The bundled `file` provider (`observability-logfile`) writes observability events to specified log files.

| Nested directive | Arguments | Description | Default |
| --- | --- | --- | --- |
| `access_log` | `<string>` | File path for access log output. | none |
| `error_log` | `<string>` | File path for error log output. | none |
| `format` | `<string>` | Optional log formatter name. | none (default formatting) |
| `access_log_rotate_size` | `<number>` | Maximum access log file size in bytes before rotation. | disabled |
| `access_log_rotate_keep` | `<number>` | Number of rotated access log files to keep. | none (no limit) |
| `error_log_rotate_size` | `<number>` | Maximum error log file size in bytes before rotation. | disabled |
| `error_log_rotate_keep` | `<number>` | Number of rotated error log files to keep. | none (no limit) |

**Configuration example:**

```ferron
example.com {
    observability true {
        provider file {
            access_log "/var/log/ferron/access.log"
            error_log "/var/log/ferron/error.log"
            format "combined"
        }
    }
}
```

Notes:

- Log files are created if they don't exist and opened in append mode.
- Writes are buffered and flushed periodically (every 1 second) and on shutdown.
- If `access_log` is omitted, access events are ignored. Same applies for `error_log`.
- When rotation is enabled, the current log file is renamed to `<filename>.1`, existing rotated files are shifted up, and a new empty log file is created.
- If `access_log_rotate_keep` (or `error_log_rotate_keep`) is set to `0`, the log file is deleted on rotation instead of being renamed.

## Observability aliases

Ferron provides shorthand directives for common observability configurations.
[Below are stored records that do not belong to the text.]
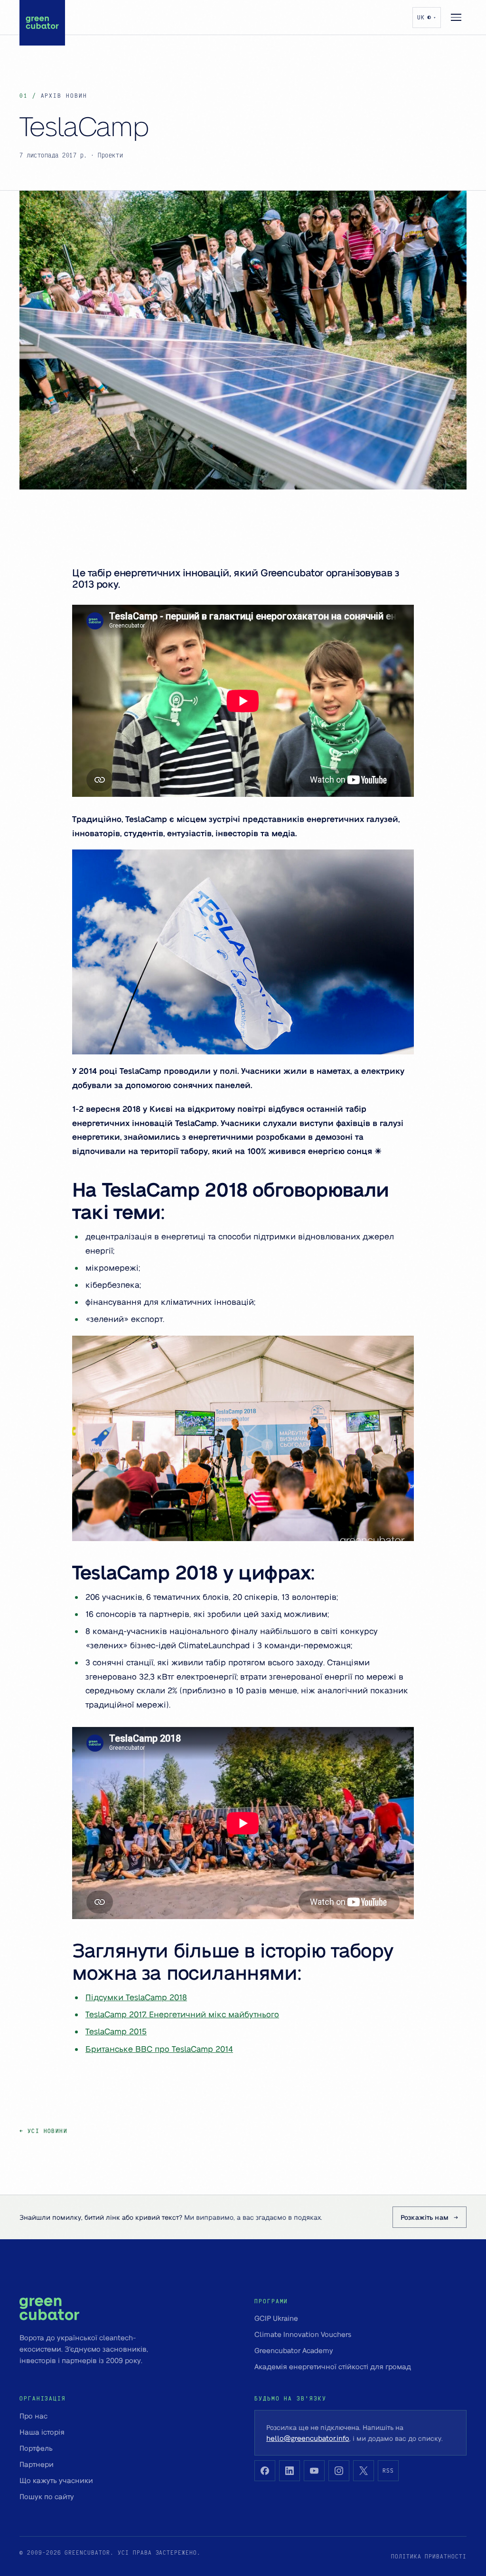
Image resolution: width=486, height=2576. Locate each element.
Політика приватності (429, 2556)
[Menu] (456, 17)
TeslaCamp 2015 (116, 2031)
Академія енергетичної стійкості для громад (332, 2366)
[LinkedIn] (289, 2470)
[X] (363, 2470)
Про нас (33, 2415)
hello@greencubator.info (307, 2438)
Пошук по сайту (46, 2496)
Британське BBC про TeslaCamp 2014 (159, 2048)
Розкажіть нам (425, 2217)
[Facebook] (264, 2470)
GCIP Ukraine (276, 2318)
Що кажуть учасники (56, 2480)
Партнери (36, 2464)
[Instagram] (338, 2470)
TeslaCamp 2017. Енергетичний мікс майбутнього (182, 2014)
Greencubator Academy (293, 2350)
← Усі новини (43, 2130)
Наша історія (42, 2432)
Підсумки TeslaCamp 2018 (136, 1997)
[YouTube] (314, 2470)
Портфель (36, 2448)
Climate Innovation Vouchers (302, 2334)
These are automatically transformed into equivalent `observability` blocks.

### `log`

The `log` directive is shorthand for configuring access logging with the `file` provider.

```ferron
# These are equivalent:

log "/var/log/access.log" {
    format "combined"
}

observability {
    provider file
    access_log "/var/log/access.log"
    format "combined"
}
```

Examples:

```ferron
# Enable access logging with default format
log "/var/log/access.log"

# Enable with custom format
log "/var/log/access.log" {
    format "json"
}

# Enable with log rotation (100MB max, keep 5 rotated files)
log "/var/log/access.log" {
    access_log_rotate_size 104857600
    access_log_rotate_keep 5
}

# Disable access logging
log false
```

### `error_log`

The `error_log` directive is shorthand for configuring error logging with the `file` provider.

```ferron
# These are equivalent:

error_log "/var/log/error.log"

observability {
    provider file
    error_log "/var/log/error.log"
}
```

Examples:

```ferron
# Enable error logging
error_log "/var/log/error.log"

# Enable with log rotation (50MB max, keep 3 rotated files)
error_log "/var/log/error.log" {
    error_log_rotate_size 52428800
    error_log_rotate_keep 3
}

# Disable error logging
error_log false
```

### `console_log`

The `console_log` directive is shorthand for configuring console-based observability.

```ferron
# These are equivalent:

console_log {
    format "json"
}

observability {
    provider console
    format "json"
}
```

## Notes and troubleshooting

- These directives affect startup and listener construction, not per-request routing.
- The built-in blank configuration enables `runtime.io_uring true`.
- During configuration reload (SIGHUP), the existing admin listener is gracefully shut down and a new one is started if the `admin` block is still present.
- Configuration file parsing is handled by the `config-ferronconf` module (for `.conf` files) or `config-json` module (for `.json` files).